(Records from a collection)
# # # # #
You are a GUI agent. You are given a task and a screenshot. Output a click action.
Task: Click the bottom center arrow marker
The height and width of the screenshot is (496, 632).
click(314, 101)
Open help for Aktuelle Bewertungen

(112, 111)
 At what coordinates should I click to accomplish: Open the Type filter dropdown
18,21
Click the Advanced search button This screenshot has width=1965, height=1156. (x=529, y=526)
# # # # #
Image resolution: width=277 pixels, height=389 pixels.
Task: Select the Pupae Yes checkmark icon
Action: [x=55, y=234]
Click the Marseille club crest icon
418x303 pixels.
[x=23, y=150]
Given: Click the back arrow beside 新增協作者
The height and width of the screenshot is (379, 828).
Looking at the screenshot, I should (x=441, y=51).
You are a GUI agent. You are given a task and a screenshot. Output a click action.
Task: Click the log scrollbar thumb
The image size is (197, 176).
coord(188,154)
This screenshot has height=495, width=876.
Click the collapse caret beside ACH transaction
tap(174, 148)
# # # # #
**TASK BRIEF:** Convert the lines of the listing between the line containing "Open help for Aktuelle Bewertungen" and the line containing "Click the Advanced", inclusive, into a Markdown table with the columns Row and Line. Number each row and leave out blank lines.

**SOLUTION:**
| Row | Line |
|---|---|
| 1 | Open help for Aktuelle Bewertungen |
| 2 | (112, 111) |
| 3 |  At what coordinates should I click to accomplish: Open the Type filter dropdown |
| 4 | 18,21 |
| 5 | Click the Advanced search button This screenshot has width=1965, height=1156. (x=529, y=526) |